In der Tat: Threema ist ebenfalls ein Secure Messenger und etwas besonderes geschafft hat. Threema war die erste App, die verschlüsseltes Nachrichtenverschicken in einer bedienbaren und leicht verständlichen Form für Smartphones umsetzte. Die App funktioniert sogar ganz ohne die Verwendung von Telefonnummern und man wird auch nicht gezwungen diese hochzuladen.
Aber Threema hat einen entscheidenden Nachteil: Es ist nicht Open Source. Der Quellcode der Komponente, die für die Verschlüsselung sorgt, ist zwar verfügbar, aber man kann sich nicht endgültig sicher sein, was in der App steckt. Ein Umstand, den wir schon vor zwei Jahren in einem Interview mit Manuel Kasper von Threema bemängelt hatten.
Die zweitbeste Lösung nach Offenlegung des Quellcodes ist eine Untersuchung des Codes von einer dritten, unabhängigen Firma. So was ist teuer und bis jetzt bei Threema nicht passiert. Und das ist der Grund, warum jetzt mit dem Erscheinen von Textsecure/Signal dazu aufgefordert wird, Threema hinzuschmeissen.
Klingt logisch: Open Source > Closed Source. Was stört dich daran?

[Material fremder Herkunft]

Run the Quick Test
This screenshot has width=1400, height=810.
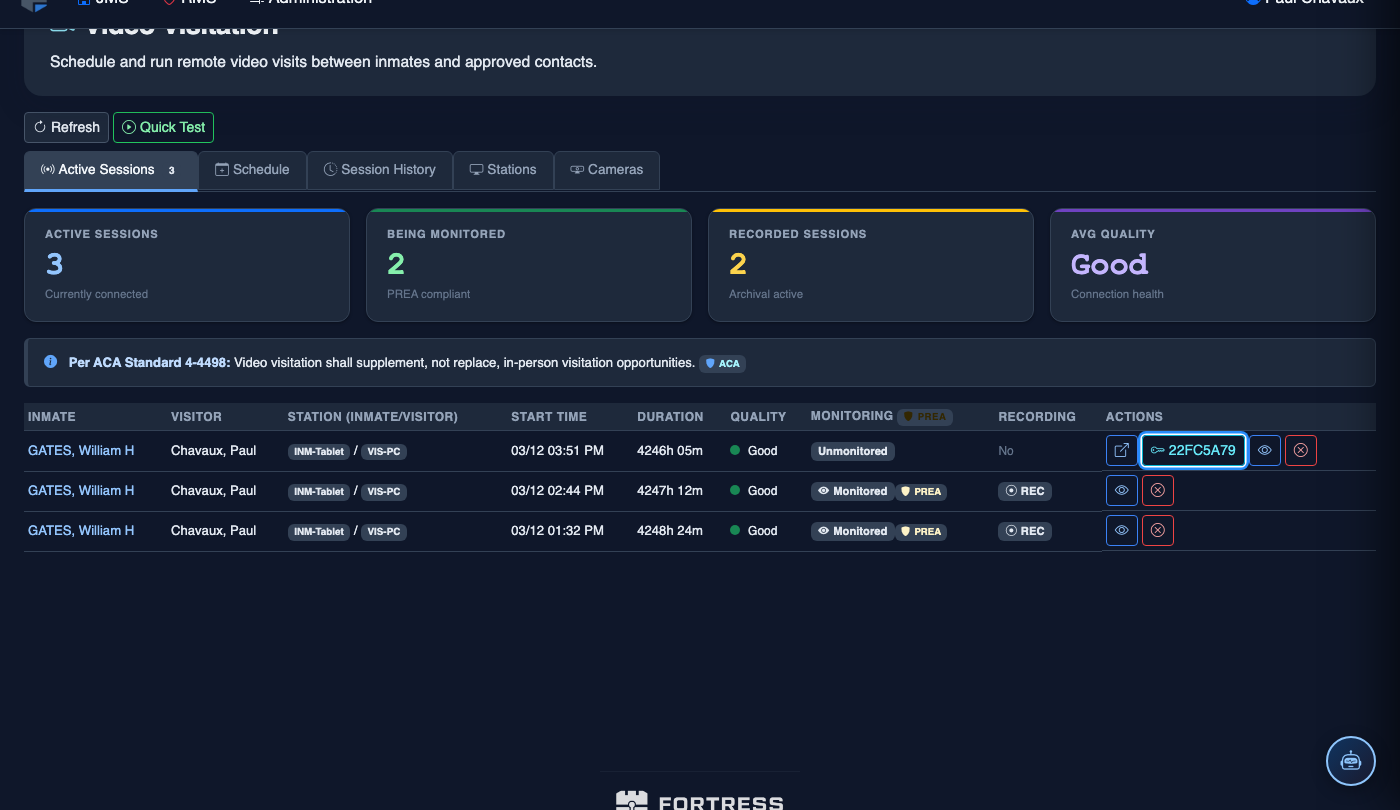click(x=163, y=127)

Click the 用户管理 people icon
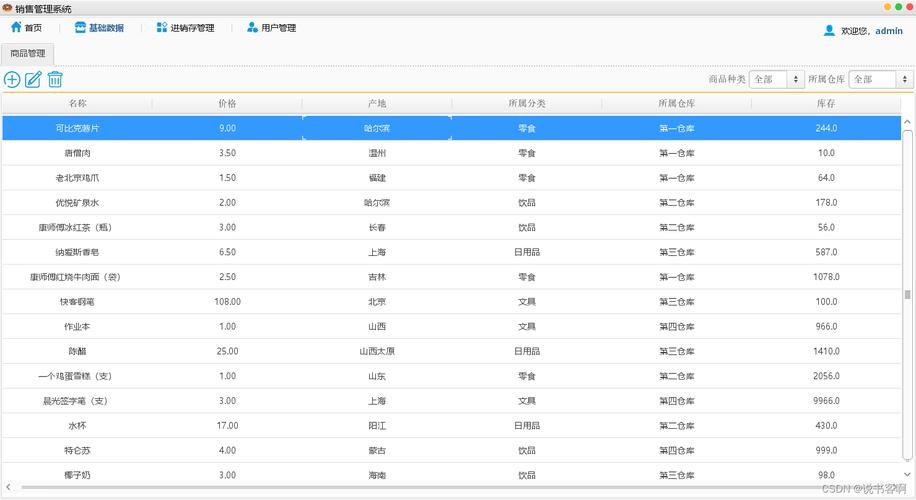point(252,28)
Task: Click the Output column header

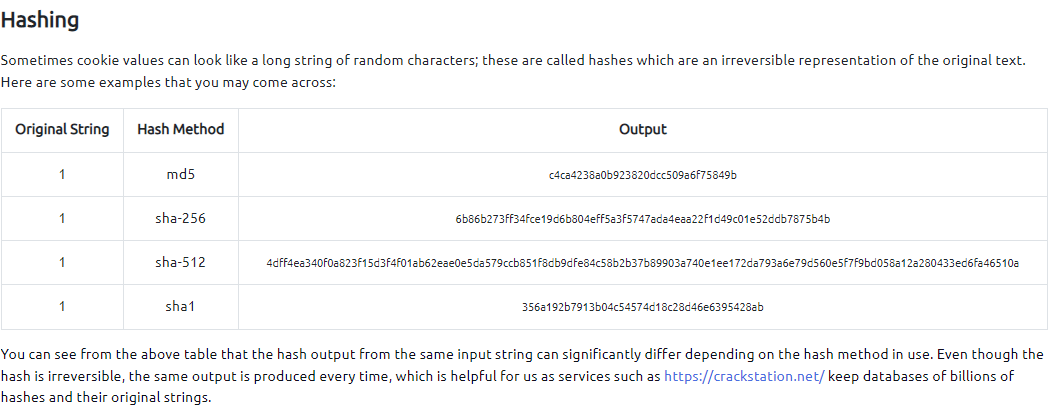Action: click(642, 130)
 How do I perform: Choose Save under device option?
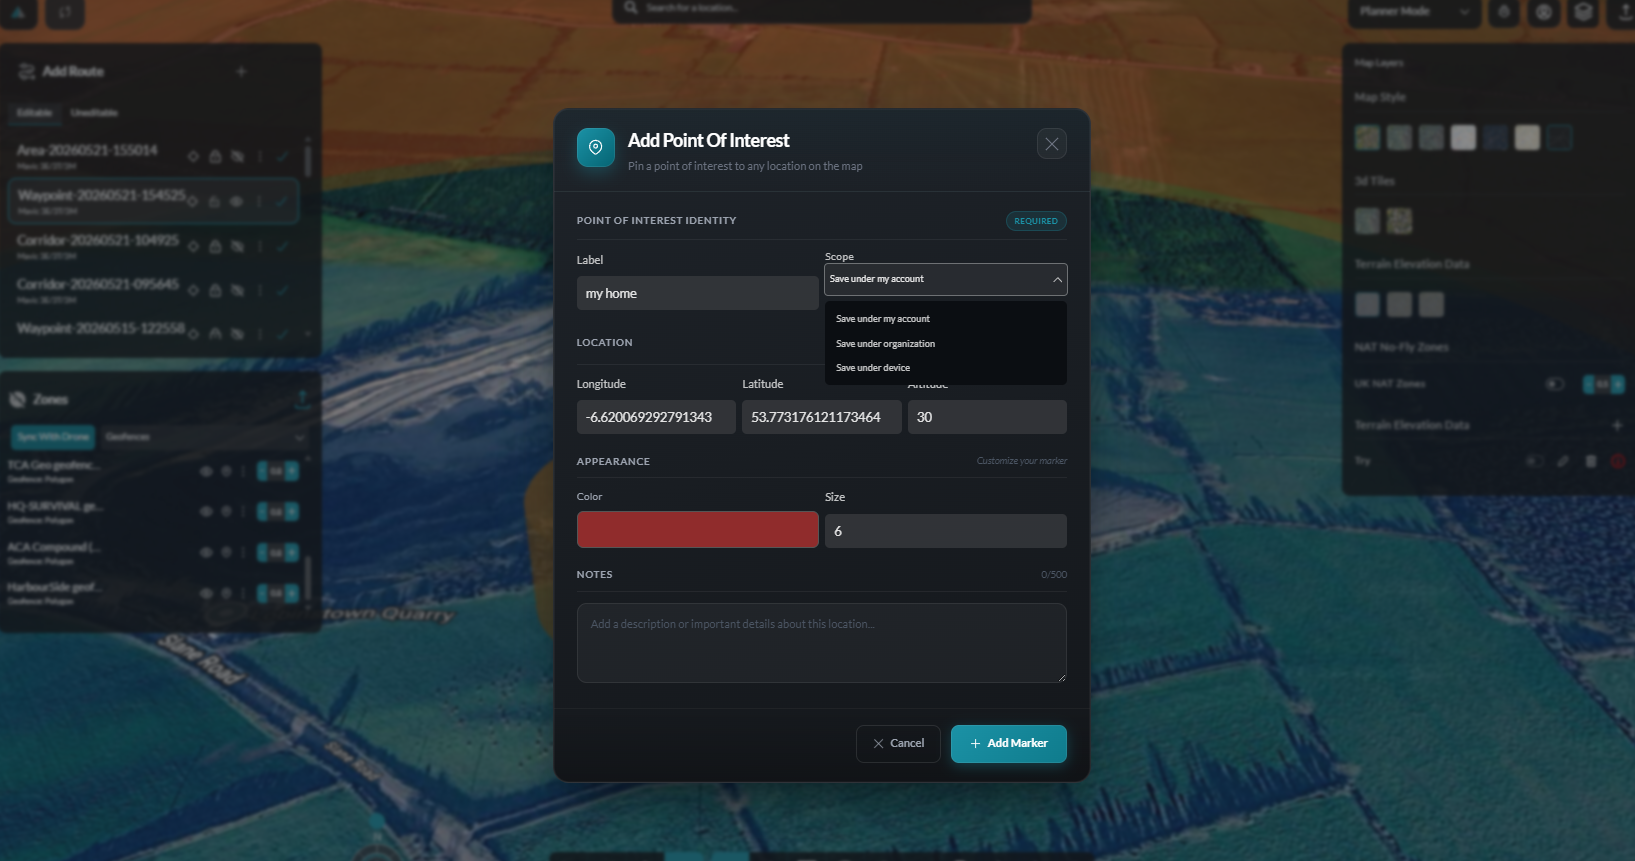point(873,368)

Es fehlt ein Finanzierungsmodell. Derzeit wird Textsecure/Signal anscheinend durch die Freedom of the Press Foundation und den Open Tech Fund finanziert und hat Verschlüsselungstechnologie an WhatsApp verkauft. Damit kommt bestimmt einiges an Geld zusammen, ein nachhaltiges Geschäftsmodell ist das aber nicht.
Ganz im Gegenteil ist der Service mit einem Startup vergleichbar: Es gibt eine Anschubfinanzierung, aber niemand weiß, wie damit langfristig Geld verdient werden kann. Wie die jüngere Geschichte zeigt, bedeutet das entweder, dass der Service irgendwann abgeschaltet oder die Daten der User zu Geld gemacht werden1.
Open Whispersystems wird also von ner US Behörde gefundet. Seit wann vertrauen wir solchen Fundings?
— Stephan Urbach (@herrurbach) March 3, 2015
Außerdem wird der Open Tech Fund während seiner US-Regierungsnähe kritisiert. Zumindest in meiner Timeline ist wiederum diese Kritik umstritten, da auch andere gute Cryptoprojekte Regierungsprojekte sind/waren. Ich glaube persönlich nicht an eine fiese Backdoor im Code, aber durchaus daran, dass ein Funding auch mal eingestellt werden kann, wenn es opportun erscheint und dann siehe oben2.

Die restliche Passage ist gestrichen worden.